I am trying to implement the Q-Learning algorithm in R :
# Define the map
map <- matrix(c(0, 1, 1, 0, 0, 0, 0, 1), nrow = 2, ncol = 4, byrow = TRUE)
# State labels
rownames(map) <- c("Start", "End")
# Action labels
colnames(map) <- c("Up", "Down", "Left", "Right")
# Rewards for each state-action pair
rewards <- matrix(c(-1, -1, -1, -1, -1, -1, -1, 10), nrow = 2, ncol = 4, byrow = TRUE)
# Q-Learning Algorithm
q_learning <- function(P, R, gamma = 0.9, alpha = 0.1, epsilon = 0.1, max_iter = 1000) {
# Initialize the Q-value function
Q <- matrix(rep(0, nrow(P) * ncol(P)), nrow = nrow(P), ncol = ncol(P))
# Initialize the state
state <- sample(1:nrow(P), 1)
# Iterate until convergence or maximum iterations reached
for (i in 1:max_iter) {
# Choose an action using epsilon-greedy policy
if (runif(1) < epsilon) {
action <- sample(1:ncol(P), 1)
} else {
action <- which.max(Q[state, ])
}
# Observe the next state and reward
prob <- P[state, action]
next_state <- sample(1:nrow(P), 1, prob = prob)

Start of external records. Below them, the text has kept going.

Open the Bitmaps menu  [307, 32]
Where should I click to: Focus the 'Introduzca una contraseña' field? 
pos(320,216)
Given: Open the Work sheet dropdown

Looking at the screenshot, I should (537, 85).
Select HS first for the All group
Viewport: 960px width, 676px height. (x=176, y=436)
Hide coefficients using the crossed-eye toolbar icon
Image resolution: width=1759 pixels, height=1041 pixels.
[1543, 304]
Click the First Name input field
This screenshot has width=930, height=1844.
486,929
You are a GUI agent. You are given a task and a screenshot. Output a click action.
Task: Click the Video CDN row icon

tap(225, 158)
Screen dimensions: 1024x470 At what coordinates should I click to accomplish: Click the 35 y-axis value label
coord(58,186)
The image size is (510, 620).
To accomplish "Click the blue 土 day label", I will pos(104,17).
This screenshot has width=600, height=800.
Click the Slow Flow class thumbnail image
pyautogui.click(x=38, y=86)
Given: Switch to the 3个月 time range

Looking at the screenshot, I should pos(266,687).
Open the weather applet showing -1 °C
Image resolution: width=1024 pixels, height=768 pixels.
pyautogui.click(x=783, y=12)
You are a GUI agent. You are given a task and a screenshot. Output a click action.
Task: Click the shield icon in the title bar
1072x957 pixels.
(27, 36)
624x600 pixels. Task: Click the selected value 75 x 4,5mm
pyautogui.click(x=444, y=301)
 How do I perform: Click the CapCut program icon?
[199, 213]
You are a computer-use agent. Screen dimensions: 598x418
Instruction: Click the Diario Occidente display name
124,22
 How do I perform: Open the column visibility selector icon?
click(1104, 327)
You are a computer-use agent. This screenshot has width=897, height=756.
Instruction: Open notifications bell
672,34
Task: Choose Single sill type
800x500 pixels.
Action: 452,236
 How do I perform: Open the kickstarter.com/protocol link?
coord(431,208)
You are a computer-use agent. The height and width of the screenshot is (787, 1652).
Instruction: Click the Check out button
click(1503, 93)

reward <- R[state, action]
# Update the Q-value function
Q[state, action] <- Q[state, action] + alpha * (reward + gamma * max(Q[next_state, ]) - Q[state, action])
# Update the state
state <- next_state
}
# Derive the optimal policy (argmax in R using the which.max)
policy <- apply(Q, 1, which.max)
# Return the Q-value function and policy
return(list(Q = Q, policy = policy))
}
# Run the Q-Learning Algorithm on the map
q_learning(P = map, R = rewards, gamma = 0.9, alpha = 0.1, epsilon = 0.1, max_iter = 1000)
I receive an error in the sample function of incorrect number of probabilities.
Error in sample.int(length(x), size, replace, prob) :
incorrect number of probabilities
How can I fix it ?
I'm not familiar with the algorithm, but, at a guess from looking at the code, you could try
prob <- P[ , action]
which will create a vector of length nrow(P)
. You will need to work through the logic for yourself!